Thursday, May 04, 2006

Ivory-bills in Minnesota?

While birding in central Minnesota last month, I actually heard what some would describe as the distinctive double-knock of an Ivory-bill!

A couple of weeks before that, I saw this unique woodpecker work only about 60 miles from the spot where I heard the distinctive double-rap.



A few months before that, I actually heard some distant, unique kent-like calls within 80 miles of the spot where the woodpecker work was found! I couldn't verify the source of these calls.

Considered individually, the pieces of evidence above likely aren't enough to convince some of the most hardened skeptics. But for the rest of us, this growing body of evidence is pretty compelling, am I right?

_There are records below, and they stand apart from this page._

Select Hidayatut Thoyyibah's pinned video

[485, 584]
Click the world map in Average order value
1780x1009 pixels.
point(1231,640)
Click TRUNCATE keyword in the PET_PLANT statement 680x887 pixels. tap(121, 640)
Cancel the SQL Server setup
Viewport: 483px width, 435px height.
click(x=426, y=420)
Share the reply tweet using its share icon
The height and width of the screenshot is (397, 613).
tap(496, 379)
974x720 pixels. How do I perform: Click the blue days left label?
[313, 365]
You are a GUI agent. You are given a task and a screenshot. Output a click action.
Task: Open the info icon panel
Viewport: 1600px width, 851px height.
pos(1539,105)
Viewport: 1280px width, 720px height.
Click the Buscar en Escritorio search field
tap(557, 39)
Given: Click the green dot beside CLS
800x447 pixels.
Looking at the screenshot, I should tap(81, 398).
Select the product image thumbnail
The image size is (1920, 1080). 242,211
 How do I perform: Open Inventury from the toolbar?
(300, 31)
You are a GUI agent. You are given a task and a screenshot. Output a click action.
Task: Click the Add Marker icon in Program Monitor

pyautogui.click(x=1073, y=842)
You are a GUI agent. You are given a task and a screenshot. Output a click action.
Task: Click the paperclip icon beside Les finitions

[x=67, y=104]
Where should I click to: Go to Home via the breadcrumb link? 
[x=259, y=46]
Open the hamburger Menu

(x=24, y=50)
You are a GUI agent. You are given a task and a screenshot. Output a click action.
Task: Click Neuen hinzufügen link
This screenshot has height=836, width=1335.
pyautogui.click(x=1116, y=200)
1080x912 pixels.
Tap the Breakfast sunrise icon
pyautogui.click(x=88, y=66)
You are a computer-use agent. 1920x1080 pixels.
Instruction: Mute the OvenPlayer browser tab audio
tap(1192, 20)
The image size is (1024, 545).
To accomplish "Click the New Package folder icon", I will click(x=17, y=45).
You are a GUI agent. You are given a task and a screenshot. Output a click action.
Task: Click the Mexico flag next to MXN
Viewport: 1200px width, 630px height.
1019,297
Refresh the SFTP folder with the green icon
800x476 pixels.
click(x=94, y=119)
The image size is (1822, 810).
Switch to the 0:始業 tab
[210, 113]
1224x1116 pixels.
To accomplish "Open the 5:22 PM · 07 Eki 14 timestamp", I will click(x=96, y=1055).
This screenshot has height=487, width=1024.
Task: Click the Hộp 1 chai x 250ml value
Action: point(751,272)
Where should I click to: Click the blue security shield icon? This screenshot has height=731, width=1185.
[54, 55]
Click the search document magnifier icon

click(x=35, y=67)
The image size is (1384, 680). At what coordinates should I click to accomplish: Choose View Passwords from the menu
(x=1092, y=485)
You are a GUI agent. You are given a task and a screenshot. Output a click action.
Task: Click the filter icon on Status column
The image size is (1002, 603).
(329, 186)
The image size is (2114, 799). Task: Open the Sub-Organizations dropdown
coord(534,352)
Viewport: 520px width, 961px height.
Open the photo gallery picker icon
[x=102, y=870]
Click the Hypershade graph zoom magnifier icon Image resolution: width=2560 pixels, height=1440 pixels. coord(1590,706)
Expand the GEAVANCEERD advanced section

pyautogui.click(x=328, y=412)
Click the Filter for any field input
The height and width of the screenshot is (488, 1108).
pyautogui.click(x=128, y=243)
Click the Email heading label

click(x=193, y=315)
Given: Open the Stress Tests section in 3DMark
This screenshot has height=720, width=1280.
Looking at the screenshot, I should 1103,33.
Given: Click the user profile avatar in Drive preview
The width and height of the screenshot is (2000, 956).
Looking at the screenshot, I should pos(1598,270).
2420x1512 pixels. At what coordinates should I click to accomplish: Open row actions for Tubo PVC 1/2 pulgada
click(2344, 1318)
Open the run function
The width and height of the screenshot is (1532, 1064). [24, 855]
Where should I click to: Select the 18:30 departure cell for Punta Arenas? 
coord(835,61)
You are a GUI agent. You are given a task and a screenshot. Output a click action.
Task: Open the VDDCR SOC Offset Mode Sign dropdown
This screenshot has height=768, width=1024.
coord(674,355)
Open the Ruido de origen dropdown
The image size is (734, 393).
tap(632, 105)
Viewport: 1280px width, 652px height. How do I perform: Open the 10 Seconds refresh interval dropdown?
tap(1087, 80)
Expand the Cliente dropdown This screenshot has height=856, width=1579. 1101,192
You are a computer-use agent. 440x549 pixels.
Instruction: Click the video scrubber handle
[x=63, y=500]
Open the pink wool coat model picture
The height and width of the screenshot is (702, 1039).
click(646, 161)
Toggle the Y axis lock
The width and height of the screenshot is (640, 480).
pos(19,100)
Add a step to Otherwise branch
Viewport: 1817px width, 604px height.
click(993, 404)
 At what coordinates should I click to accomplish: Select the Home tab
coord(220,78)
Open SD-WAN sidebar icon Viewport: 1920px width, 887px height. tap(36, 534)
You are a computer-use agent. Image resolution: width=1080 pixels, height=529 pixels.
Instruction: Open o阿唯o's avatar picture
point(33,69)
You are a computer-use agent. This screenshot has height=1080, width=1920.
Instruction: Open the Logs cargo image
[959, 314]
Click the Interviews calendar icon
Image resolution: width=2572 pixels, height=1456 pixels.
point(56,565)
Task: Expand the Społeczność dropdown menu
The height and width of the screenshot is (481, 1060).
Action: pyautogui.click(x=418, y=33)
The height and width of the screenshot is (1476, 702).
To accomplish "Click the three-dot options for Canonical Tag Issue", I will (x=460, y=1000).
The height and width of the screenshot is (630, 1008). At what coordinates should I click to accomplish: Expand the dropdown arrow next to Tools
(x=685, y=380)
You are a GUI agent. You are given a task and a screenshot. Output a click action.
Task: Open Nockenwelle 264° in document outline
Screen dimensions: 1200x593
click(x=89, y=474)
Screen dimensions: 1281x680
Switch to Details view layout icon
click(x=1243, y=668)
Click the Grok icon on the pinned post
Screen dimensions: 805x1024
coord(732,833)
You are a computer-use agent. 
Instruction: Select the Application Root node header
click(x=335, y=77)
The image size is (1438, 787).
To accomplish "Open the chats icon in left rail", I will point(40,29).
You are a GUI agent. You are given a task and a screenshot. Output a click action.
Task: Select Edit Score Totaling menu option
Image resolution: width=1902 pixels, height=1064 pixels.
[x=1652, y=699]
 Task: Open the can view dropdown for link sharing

(I suppose I should mention that immediately after hearing the distinctive double-rap, I walked towards the sound and saw a Northern Flicker pounding on a dead branch. I guess I should add that Pileated Woodpeckers are regularly seen in the area where the woodpecker work was found. I reckon I should disclose that Red-Breasted Nuthatches are regularly seen in the area where the distant kent-like calls were heard).

5 comments:

Anonymous said...

Paul becomes a skeptic. Tom becomes a believer. And Fishcrow is advising Fitz on his next move.

whaaaaaa?????

Anonymous said...

Ivory-bills are in Minnesota now because populations of IBWP's have reached "ahem" carrying capacity in Arkansas, Missouri, and Iowa.

Anonymous said...

I would like to address this idea that good scientists keep an open mind as Ms. Christen and others have from time-to-time tried to point out.

Actually, in every field of scientific endeavor there are one or several ideas or beliefs that scientists in that field DO NOT have an open mind about. For instance, Scientific American and other American journals will no longer send out Cold Fusion papers for peer review. They are rejected out of hand. Such papers have proved a waste of time.

The open mind that scientists keep is this. If Richard Feynman, the famous physicist, had submitted a paper on Cold Fusion, then and only then would the Journal editor first have called Mr. Feynman to find out if it was a joke and once assured that it wasn’t then the article would have gone out for peer review.

That’s what happened with the IBWO. Dr. Fitzpatrick had an eminent reputation. Even Sibley, Kaufman, Robbins, et al. assumed that it must be true if Fitz said it was. (Until they saw the evidence for themselves.) That’s why Science took the article.

Trouble is, in this game, Fitz will only get one bad submission. He goes in the column with the Cold Fusion authors. Keep an open mind? Yes, on most things. But on some things, there’s only one answer. Carl Sagan’s. It’s quoted at the top of this blog.

Anonymous said...

Sounds like 7.5 breeding pairs of IBWO's are located within 50 miles of Tom's house. Time to write the book. The evidence is quite compelling.


BTW: Sunev is Venus spelled backwards. An old 3 Stooges routine that you young'ms probably don't remember.

Anonymous said...

An Ode to the Fish Crow Man; with apologies to everybody.

"Fish crow man he does see,
an Ivory Billed Woodpecker whenever he goes pee;

If Fitz makes a hitch,
To see this ditz
Then naivete wins with sure fire glitz."